Finnegan, on the other hand, has emerged a postseason phenom.
‘Destiny’s darlings’
The Los Angeles Times declared the Royals “destiny’s darlings” and even “America’s team” at the start of the divisional championship series with the home-team Angels early this month.Since then, sales of Royals merchandise have exploded.
Among postseason teams over the past week, the Royals are second only to the Dodgers in merchandise sales through MLB.com/Shop, said Matt Bourne, a publicist for Major League Baseball.
At Fanatics.com, the nation’s largest online retailer of licensed sports merchandise, Royals sales have led all other MLB teams’ gear since Oct. 1, the day after Kansas City’s thrilling victory over Oakland in the Wild Card Game.
A hero of that 12-inning contest, first baseman Eric Hosmer, has zoomed up the Fanatics.com charts to be the third-most-popular player among consumers seeking jerseys and other athlete-specific stuff.
Some academics suspect the come-from-behind excitement of the Wild Card Game created a broad new landscape of fans for “America’s team.”
Human physiology could have played a role.
Tight, action-packed games “create this emotional arousal” in spectators, due partly to endorphins and adrenaline flooding the nervous system, said Oregon State University marketing professor Colleen Bee.
She is among researchers who have tracked fans’ reaction to sporting events when one side is cast as “underdogs” or “heroes” and the other is designated “top dogs” or “villains.”
But a magnificent game can boost admiration for both kinds of teams, she said. And in the case of the nationally televised Wild Card Game, only the Royals advanced.

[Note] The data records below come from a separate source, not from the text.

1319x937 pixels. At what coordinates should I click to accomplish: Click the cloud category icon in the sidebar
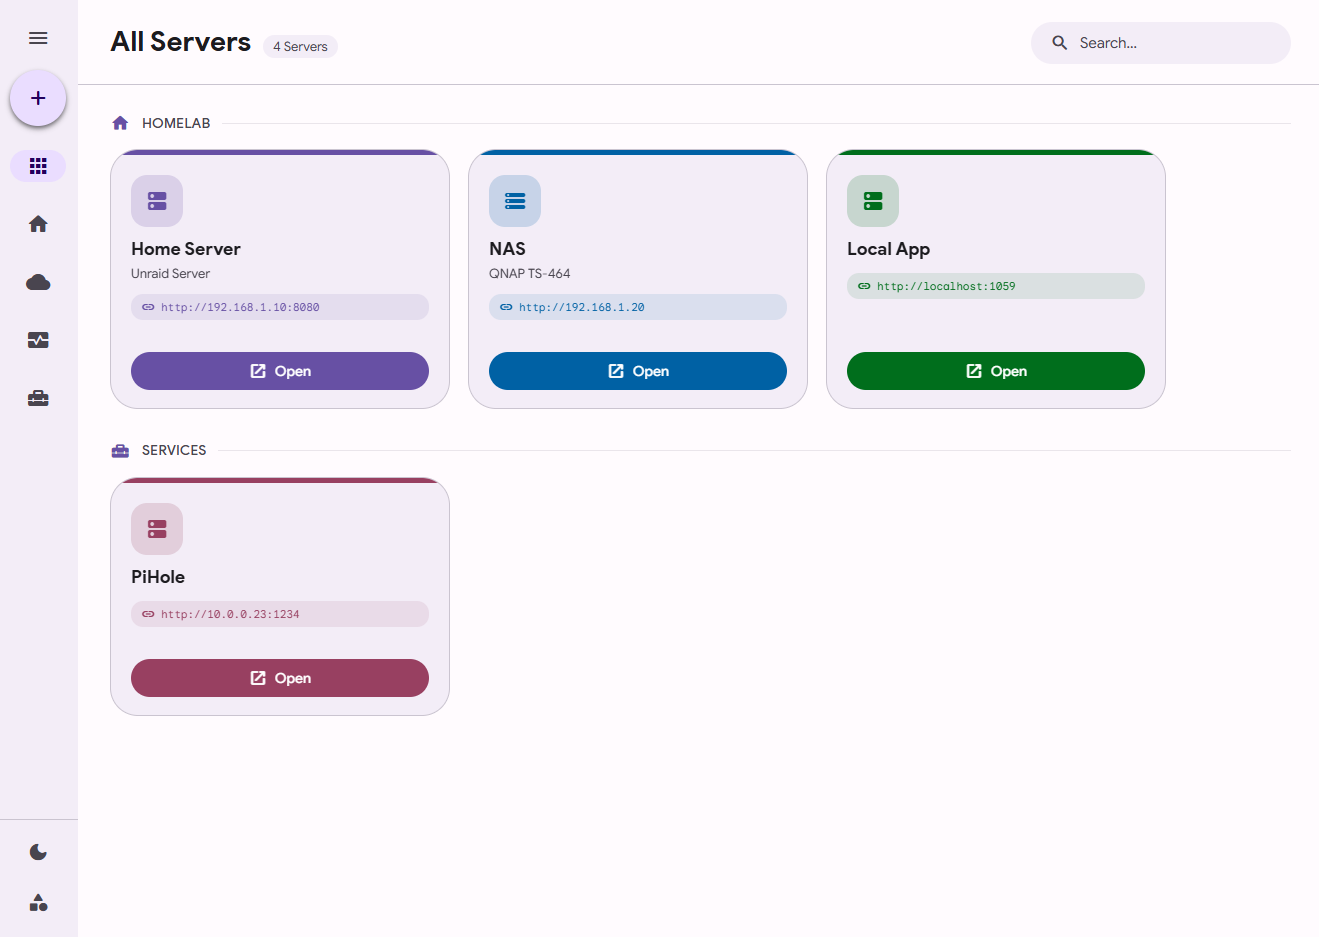tap(38, 281)
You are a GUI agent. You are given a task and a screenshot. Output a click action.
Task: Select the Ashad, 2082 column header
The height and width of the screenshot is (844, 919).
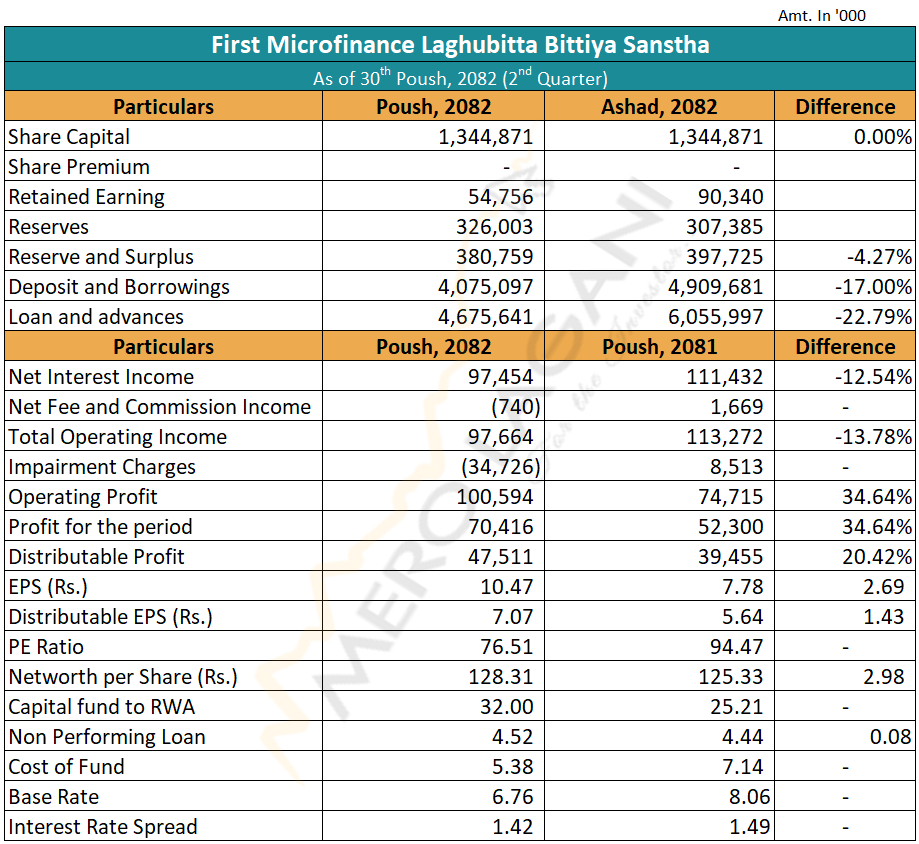click(x=659, y=107)
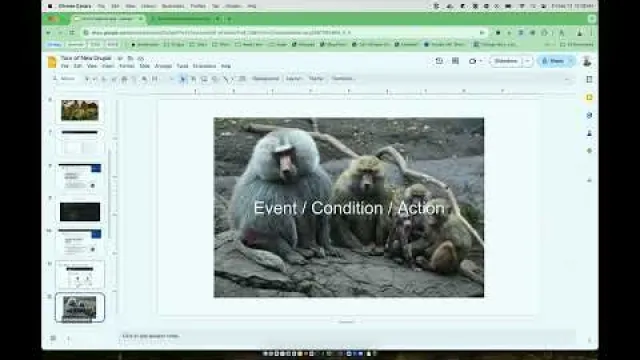The width and height of the screenshot is (640, 360).
Task: Star the presentation title
Action: tap(120, 58)
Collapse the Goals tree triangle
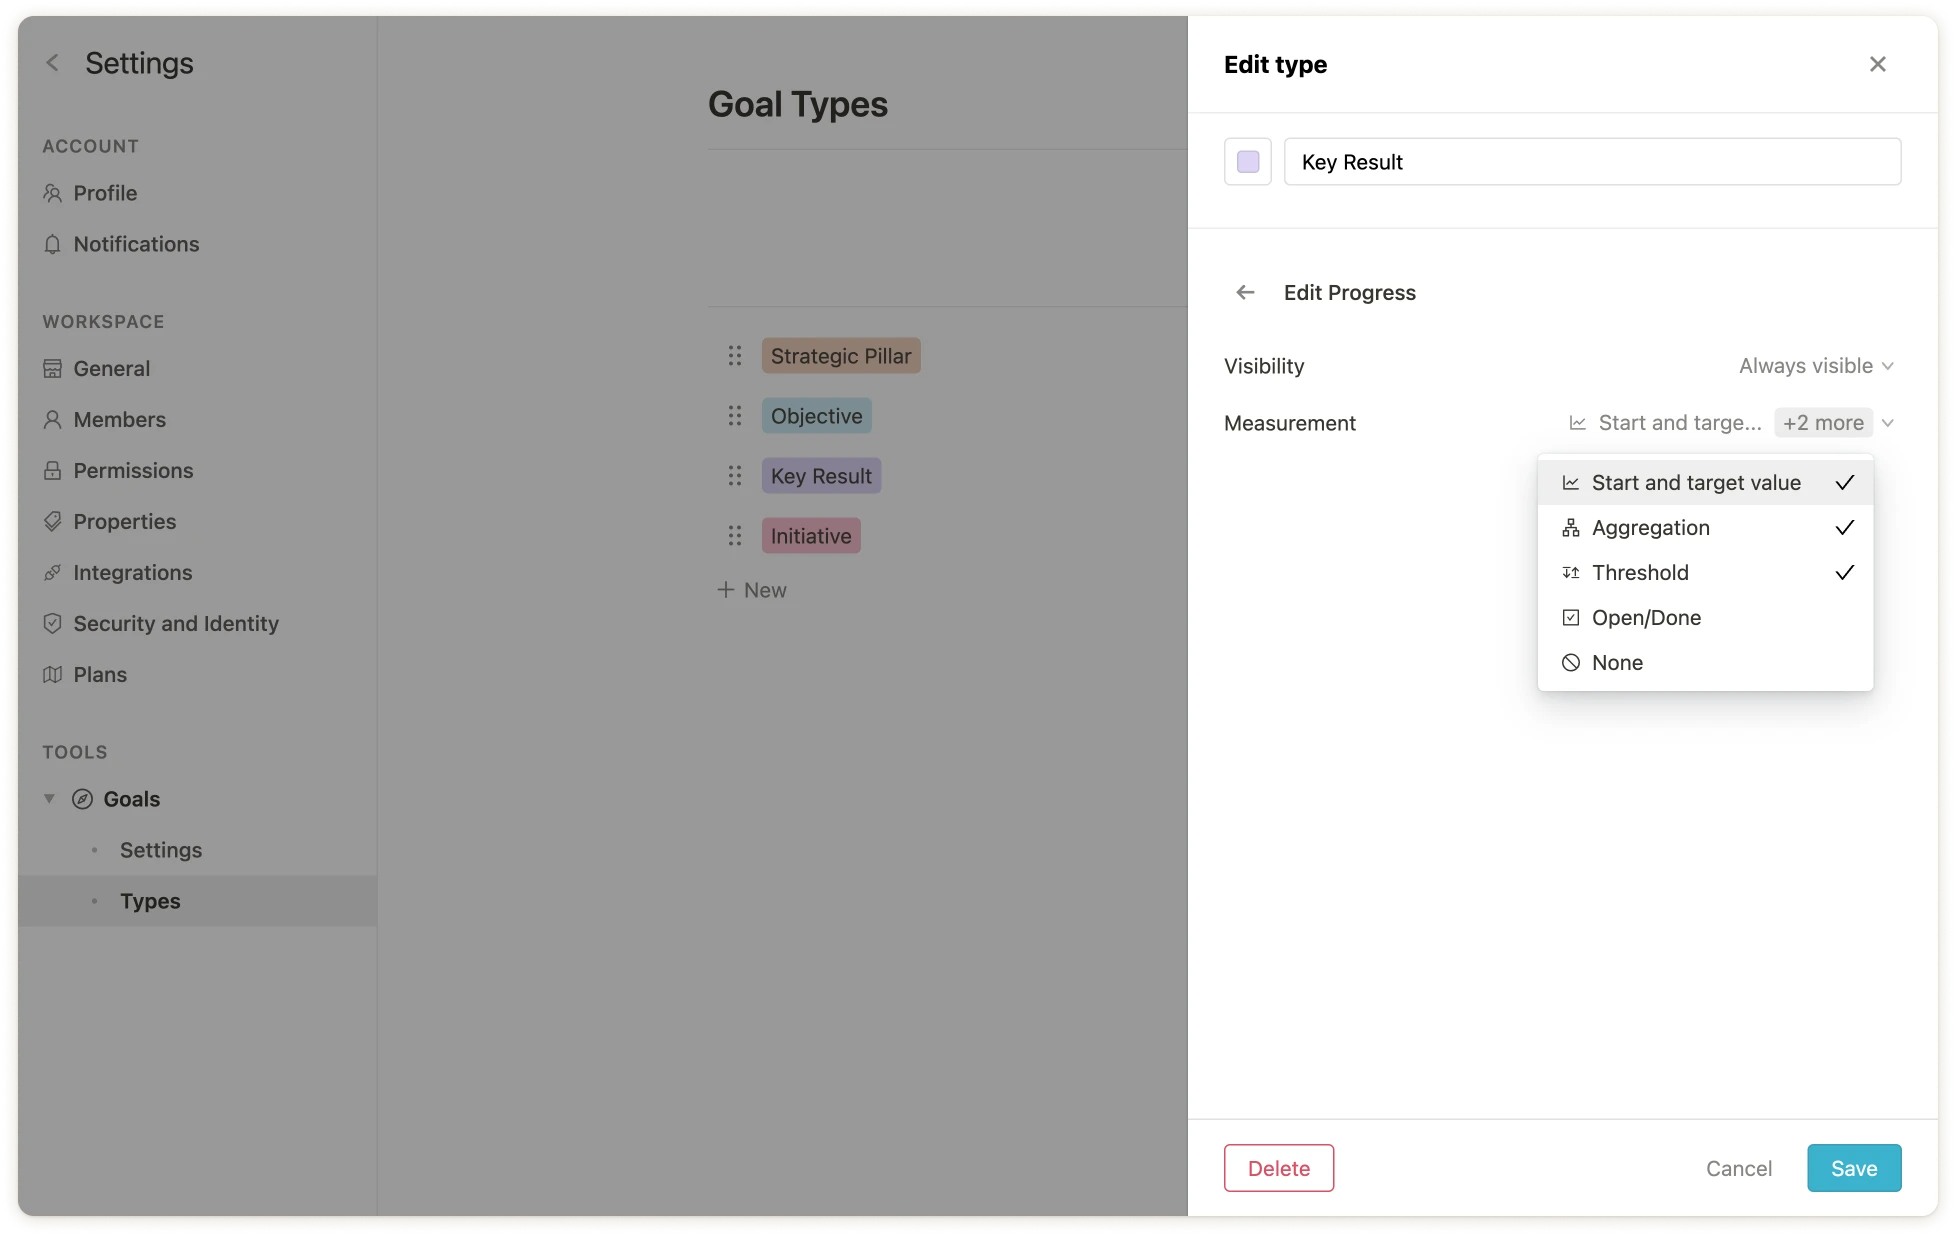 point(49,799)
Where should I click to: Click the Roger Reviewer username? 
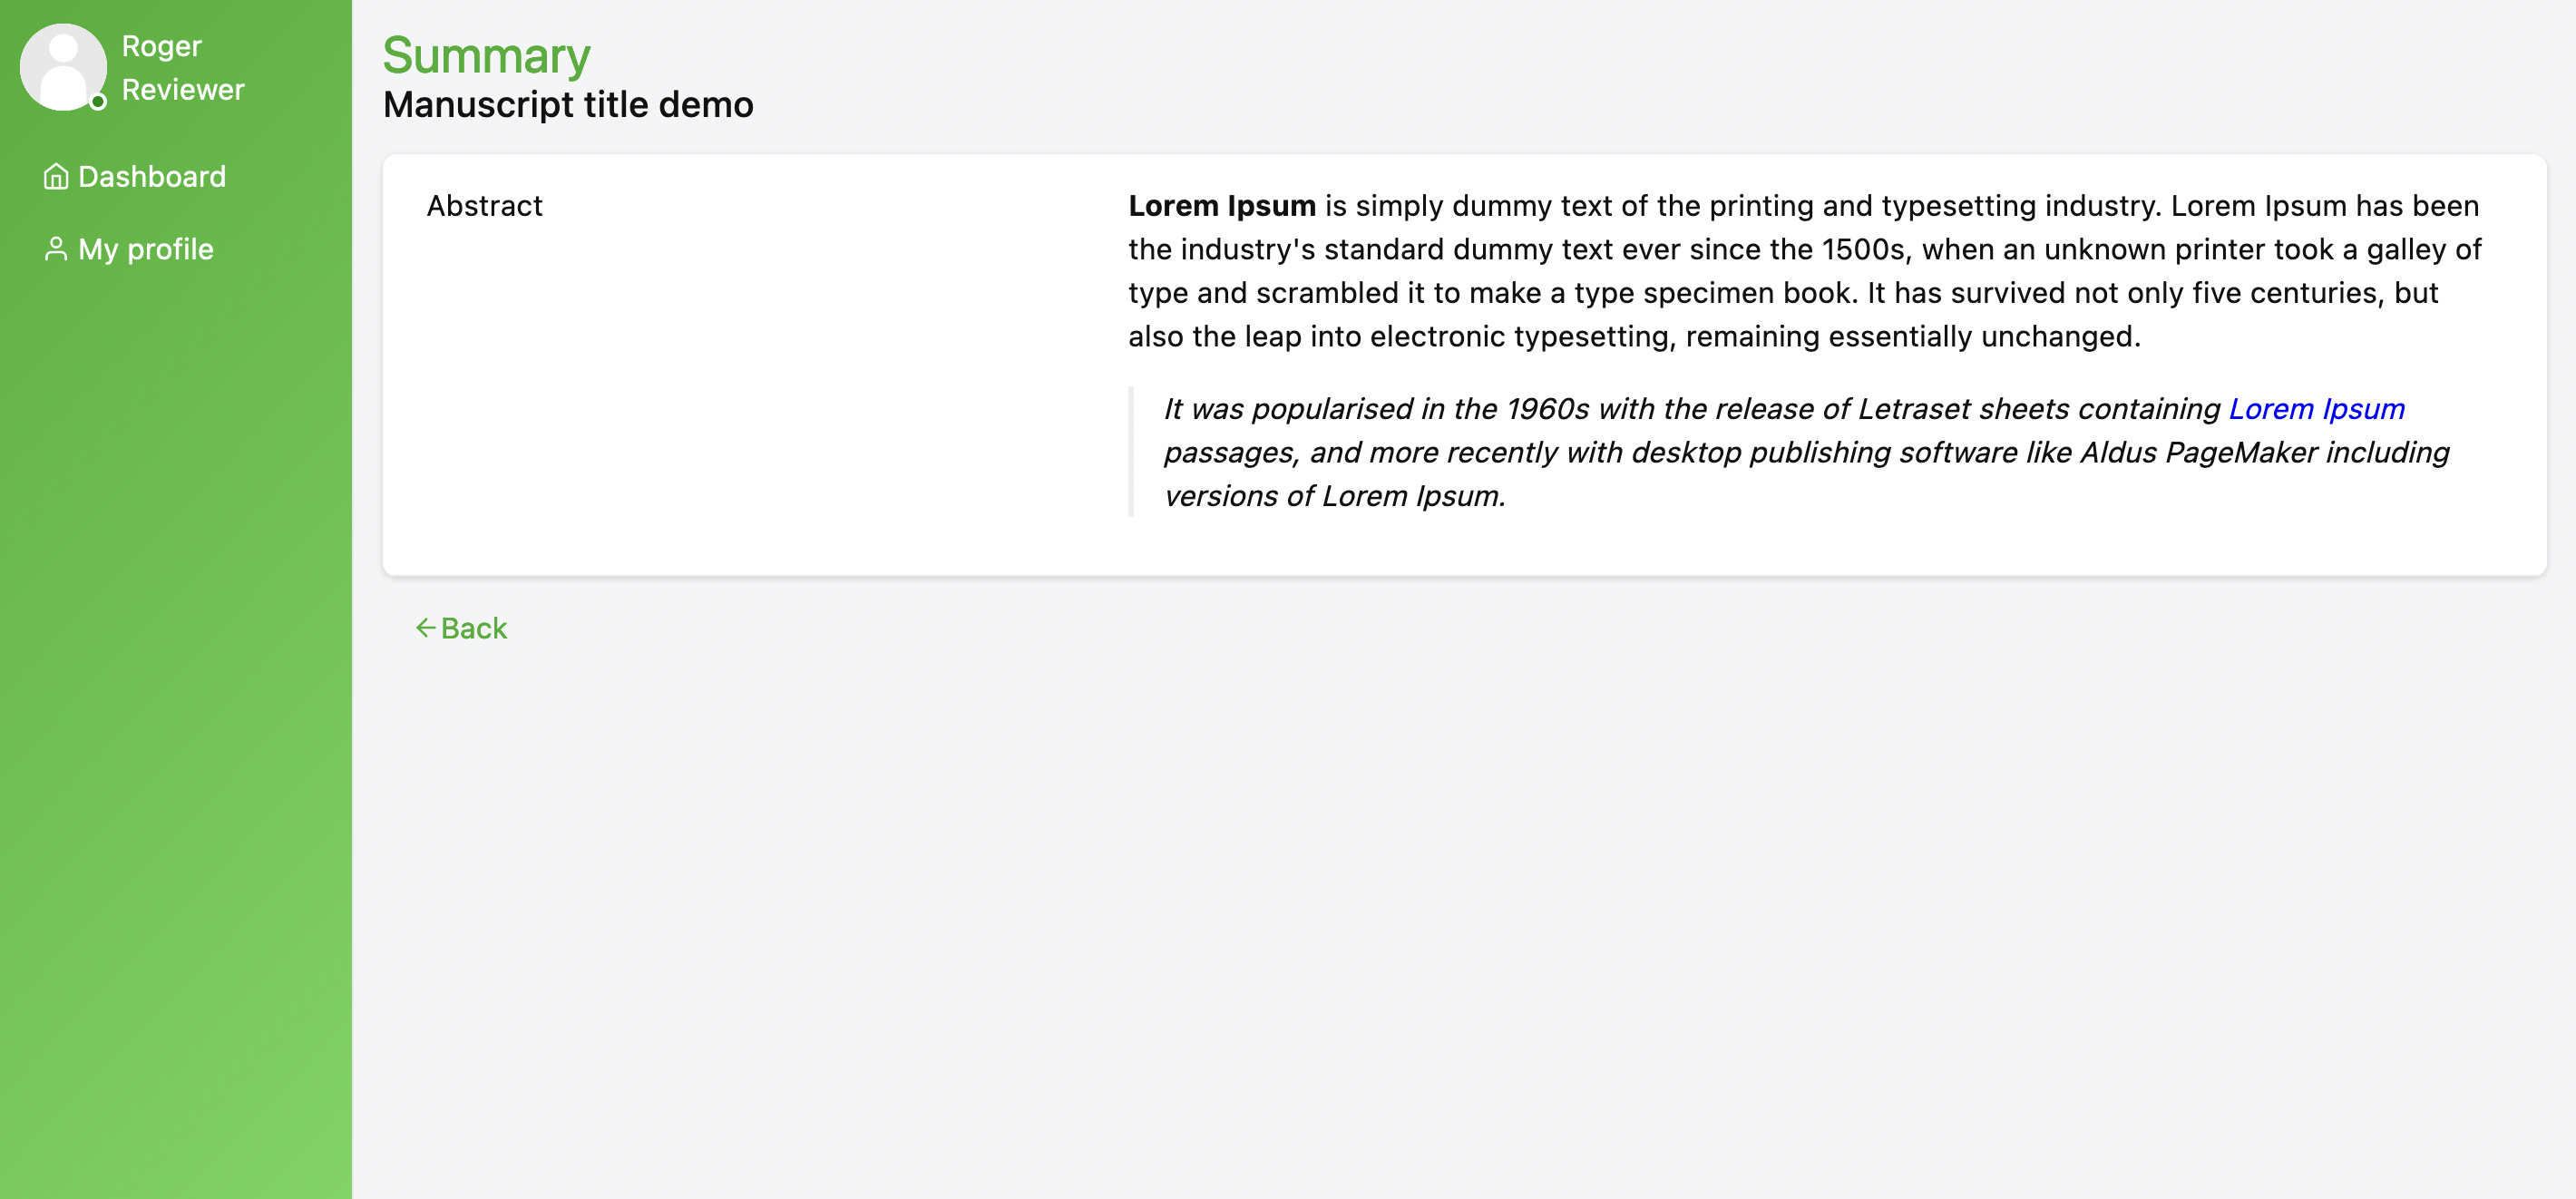coord(183,68)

The Underdog Effect is buoyed by other factors, including one called “emotional economics.”
Economists, of course, stand behind the theory: Selecting a team to root for involves a simple but unconscious cost-benefit analysis.
“The underdog is a very safe bet,” said Murray State University professor (and longtime Royals fan) Daniel Wann. “If they win, the emotional benefit is huge.
“But they’re not supposed to win. So you, as a fan, have an excuse if they fail. There’s not much of an emotional cost to that.”
Yet another area of inquiry: Are fans cheering for the underdog, or are they really rooting against the top dog?
According to a 2005 paper by University of South Florida researchers who analyzed student subjects, “support for the underdog was found to be more extreme than rooting against the top dog.”
Still, the Wall Street Journal has pushed the anti-top-dog theory to new empirical dimensions with its “Hateability Index.”
When the 10 postseason teams were determined at the end of September, the newspaper scored each club’s “hateability” based on payroll, past pennant success, Sports Illustrated covers, substance-abuse problems – even the players’ “excessive beards.”
The Journal rated the St. Louis Cardinals as the most hateable team.
The Royals were rated least hateable."